▶ _WHAT THE EXERCISE ASKS_:
Give an exact reproduction of the lines from the one with "Viewport: 997px width, 219px" to the final line of the entries below, both ends included, and omit the pictures.

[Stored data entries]

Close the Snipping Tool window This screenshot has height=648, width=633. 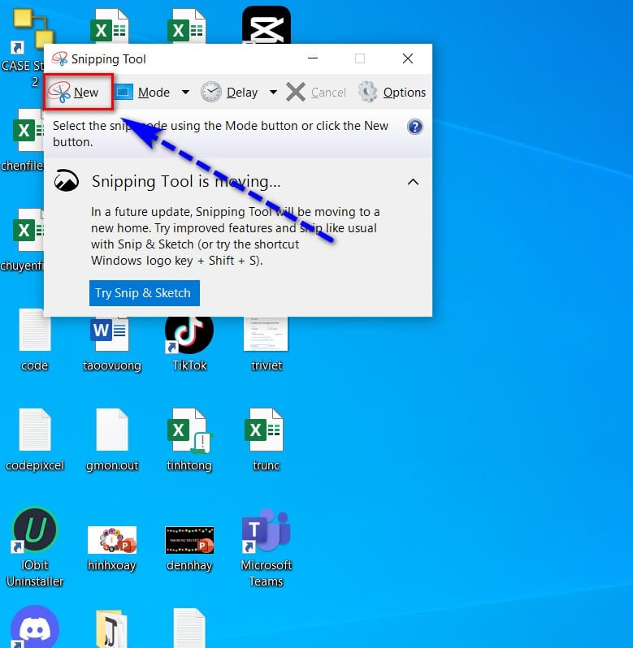coord(408,58)
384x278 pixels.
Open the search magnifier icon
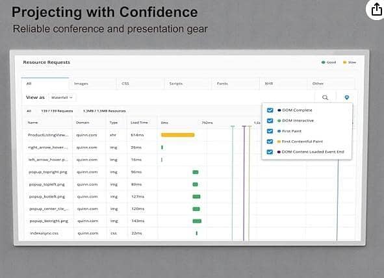(325, 97)
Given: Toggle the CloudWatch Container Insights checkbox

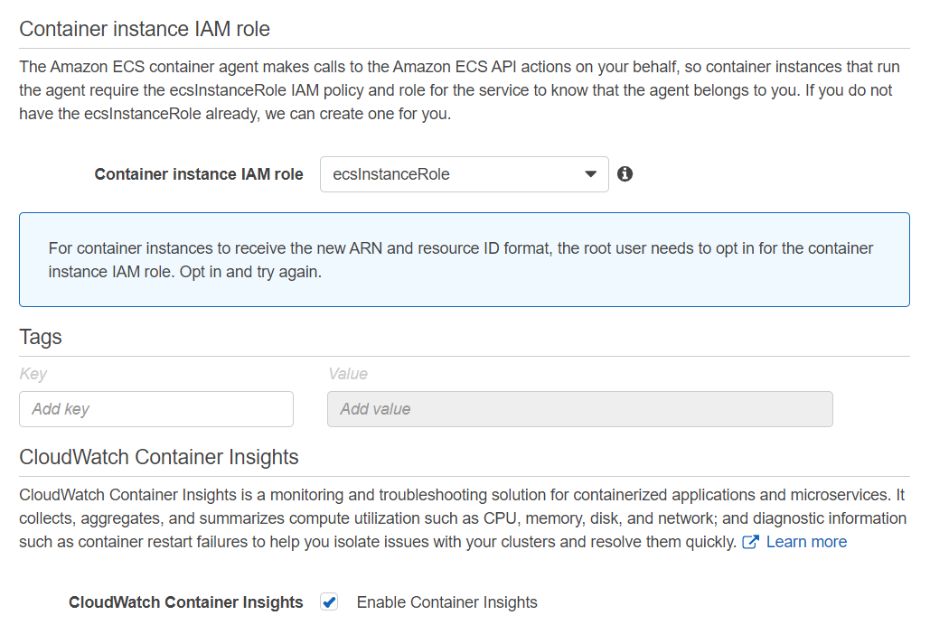Looking at the screenshot, I should [x=329, y=601].
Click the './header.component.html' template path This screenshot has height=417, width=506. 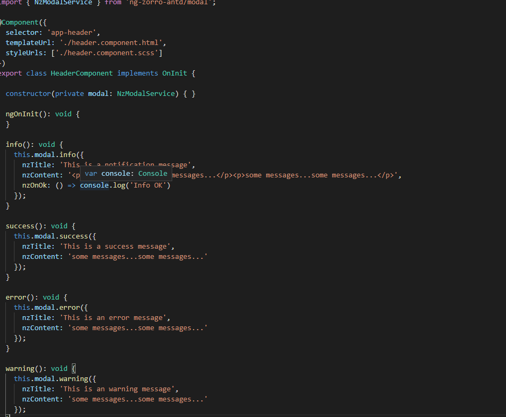(113, 43)
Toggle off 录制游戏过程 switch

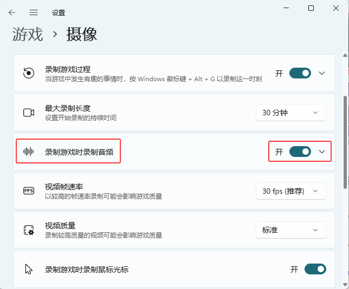coord(300,73)
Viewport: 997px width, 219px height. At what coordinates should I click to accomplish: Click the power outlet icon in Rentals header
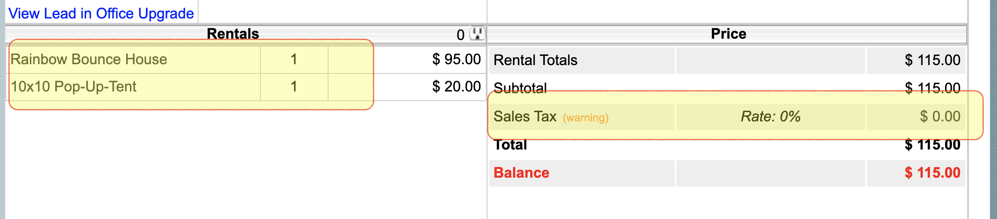click(477, 33)

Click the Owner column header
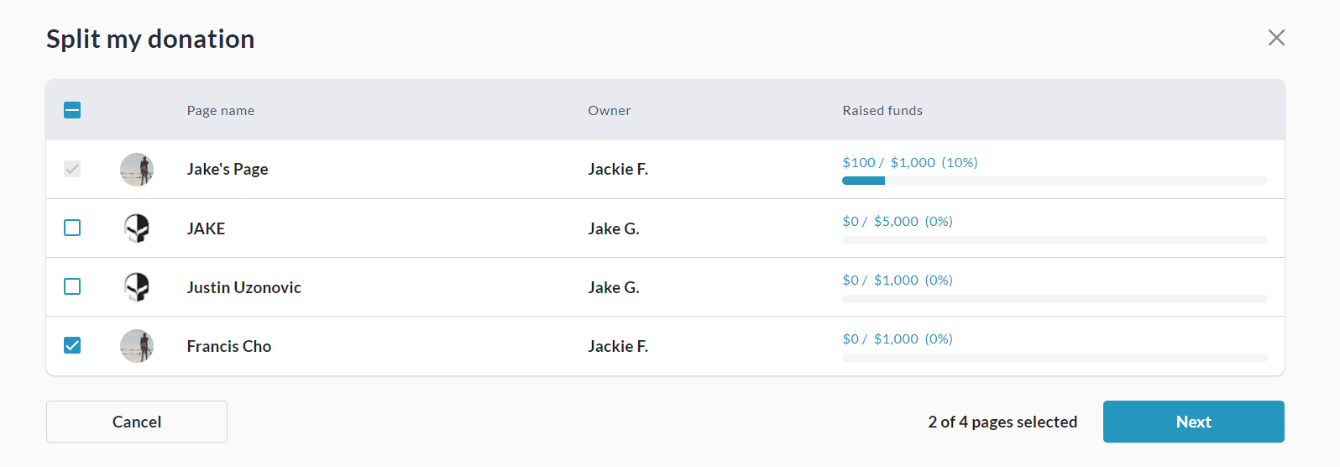pyautogui.click(x=610, y=111)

▶ _RESULT FOR THIS TASK_:
Viewport: 997px width, 219px height. At what coordinates should I click to accomplish: Click the power outlet icon in Rentals header
click(477, 33)

Click the Owner column header
pyautogui.click(x=610, y=111)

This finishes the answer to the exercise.